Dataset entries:
⁂
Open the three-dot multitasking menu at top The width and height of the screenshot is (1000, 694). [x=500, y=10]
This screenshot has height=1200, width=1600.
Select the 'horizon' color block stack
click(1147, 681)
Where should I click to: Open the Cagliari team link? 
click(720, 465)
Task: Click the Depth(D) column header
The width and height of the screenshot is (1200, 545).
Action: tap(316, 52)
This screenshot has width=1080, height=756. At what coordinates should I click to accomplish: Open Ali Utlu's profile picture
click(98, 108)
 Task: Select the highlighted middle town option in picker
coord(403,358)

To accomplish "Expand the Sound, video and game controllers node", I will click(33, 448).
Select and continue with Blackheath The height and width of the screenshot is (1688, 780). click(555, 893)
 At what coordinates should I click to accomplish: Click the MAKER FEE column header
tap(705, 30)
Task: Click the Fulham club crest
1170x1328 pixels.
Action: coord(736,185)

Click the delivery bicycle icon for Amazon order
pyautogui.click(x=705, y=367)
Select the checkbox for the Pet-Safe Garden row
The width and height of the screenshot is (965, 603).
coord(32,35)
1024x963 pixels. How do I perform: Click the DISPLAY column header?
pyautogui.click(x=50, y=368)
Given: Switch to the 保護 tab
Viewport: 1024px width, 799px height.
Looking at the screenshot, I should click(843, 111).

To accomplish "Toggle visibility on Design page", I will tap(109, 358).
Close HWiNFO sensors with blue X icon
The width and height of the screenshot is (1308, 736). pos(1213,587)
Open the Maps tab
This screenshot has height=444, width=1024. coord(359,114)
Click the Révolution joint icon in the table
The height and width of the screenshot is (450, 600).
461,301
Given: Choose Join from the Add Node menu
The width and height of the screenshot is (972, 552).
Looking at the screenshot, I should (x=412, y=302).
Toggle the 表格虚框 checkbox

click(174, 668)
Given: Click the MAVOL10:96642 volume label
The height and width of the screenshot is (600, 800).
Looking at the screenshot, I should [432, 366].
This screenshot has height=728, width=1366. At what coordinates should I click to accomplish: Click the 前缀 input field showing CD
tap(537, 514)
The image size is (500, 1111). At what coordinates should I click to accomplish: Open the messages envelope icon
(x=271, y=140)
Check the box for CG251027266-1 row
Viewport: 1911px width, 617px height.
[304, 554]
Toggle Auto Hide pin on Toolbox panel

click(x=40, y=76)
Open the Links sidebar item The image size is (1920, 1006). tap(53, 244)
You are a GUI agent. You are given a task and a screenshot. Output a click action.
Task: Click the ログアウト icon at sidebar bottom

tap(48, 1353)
⁂
**WHAT YOU WILL DO**. The full set of records above is to be printed again verbatim.

**EXERCISE OUTPUT**.
Open the three-dot multitasking menu at top The width and height of the screenshot is (1000, 694). [x=500, y=10]
This screenshot has height=1200, width=1600.
Select the 'horizon' color block stack
click(1147, 681)
Where should I click to: Open the Cagliari team link? 
click(720, 465)
Task: Click the Depth(D) column header
The width and height of the screenshot is (1200, 545).
Action: tap(316, 52)
This screenshot has width=1080, height=756. At what coordinates should I click to accomplish: Open Ali Utlu's profile picture
click(98, 108)
 Task: Select the highlighted middle town option in picker
coord(403,358)

To accomplish "Expand the Sound, video and game controllers node", I will click(33, 448).
Select and continue with Blackheath The height and width of the screenshot is (1688, 780). click(555, 893)
 At what coordinates should I click to accomplish: Click the MAKER FEE column header
tap(705, 30)
Task: Click the Fulham club crest
1170x1328 pixels.
Action: coord(736,185)

Click the delivery bicycle icon for Amazon order
pyautogui.click(x=705, y=367)
Select the checkbox for the Pet-Safe Garden row
The width and height of the screenshot is (965, 603).
coord(32,35)
1024x963 pixels. How do I perform: Click the DISPLAY column header?
pyautogui.click(x=50, y=368)
Given: Switch to the 保護 tab
Viewport: 1024px width, 799px height.
Looking at the screenshot, I should click(843, 111).

To accomplish "Toggle visibility on Design page", I will tap(109, 358).
Close HWiNFO sensors with blue X icon
The width and height of the screenshot is (1308, 736). pos(1213,587)
Open the Maps tab
This screenshot has height=444, width=1024. coord(359,114)
Click the Révolution joint icon in the table
The height and width of the screenshot is (450, 600).
461,301
Given: Choose Join from the Add Node menu
The width and height of the screenshot is (972, 552).
Looking at the screenshot, I should (x=412, y=302).
Toggle the 表格虚框 checkbox

click(174, 668)
Given: Click the MAVOL10:96642 volume label
The height and width of the screenshot is (600, 800).
Looking at the screenshot, I should [432, 366].
This screenshot has height=728, width=1366. At what coordinates should I click to accomplish: Click the 前缀 input field showing CD
tap(537, 514)
The image size is (500, 1111). At what coordinates should I click to accomplish: Open the messages envelope icon
(x=271, y=140)
Check the box for CG251027266-1 row
Viewport: 1911px width, 617px height.
[304, 554]
Toggle Auto Hide pin on Toolbox panel

click(x=40, y=76)
Open the Links sidebar item The image size is (1920, 1006). tap(53, 244)
You are a GUI agent. You are given a task and a screenshot. Output a click action.
Task: Click the ログアウト icon at sidebar bottom

tap(48, 1353)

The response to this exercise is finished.